# Ziektes & Aandoeningen > Maag, darm en spijsvertering >  Onverklaarbare diarree

## hex

Hallo,
ik hoop op deze manier een antwoord te vinden op mijn vragen of mensen die zich herkennen in mijn verhaal. Vier jaar geleden liet ik een gastric bypass uitvoeren, ik ben goed hersteld en 30 kg vermagerd. Sinds juli 2010 heb ik 3 episodes meegemaakt van onverklaarbare diarree. Het begint steeds met krampen in de buurt van de navel en lichte koorts (37-38°C). De koorst duurt nooit langer dan 1 dag; daarna begint de diarree. Ik kan het moeilijk omschrijven, maar als ik op het toilet zit lijkt het net of ik plas, zo waterig is de diarree.
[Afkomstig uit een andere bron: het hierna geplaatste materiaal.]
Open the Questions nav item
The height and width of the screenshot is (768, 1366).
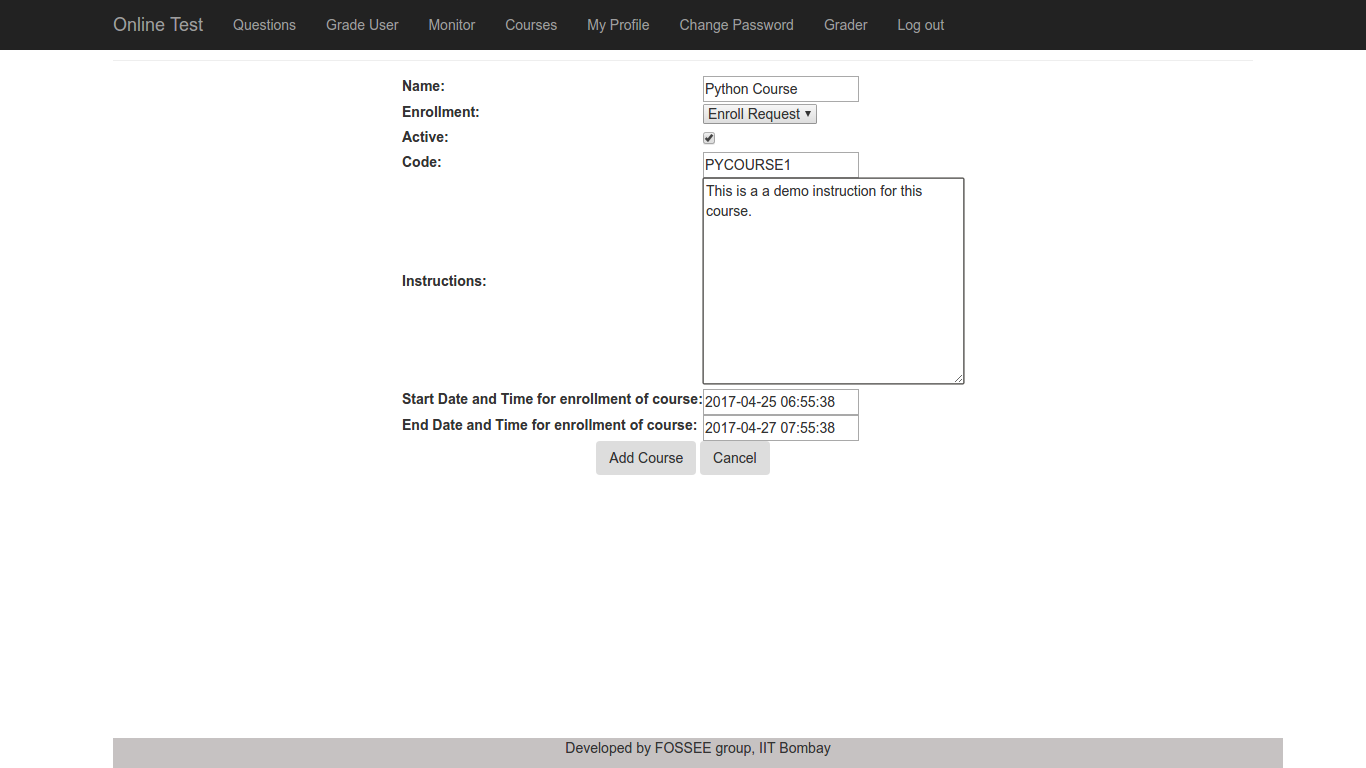(264, 25)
De krampen gaan vanzelf weg, maar de diarree houdt zeker 5 tot 6 dagen aan. Gevolg van de diarree is reeds 2 maal ernstig kaliumtekort geweest? De laatste keer heb ik zelfs 5 dagen op hartbewaking gelegen. Tot nu toe zijn een aantal onderzoeken gebeurd: stoelgangonderzoek (negatief voor Bacteriën, virussen en parasieten), colonoscopie met biopsie (negatief), echogram abdomen (niets te zien). Nu volgen nog een galzuurademtest, gastroscopie en darmonderzoek. Tot nu toe is er geen enkele verklaring gevonden voor mijn probleem. Ik ben bang voor een volgende 'opstoot'. Kaliumtekort is toch ernstig. Wie maakt mij wijzer? Dank bij voorbaat.

----------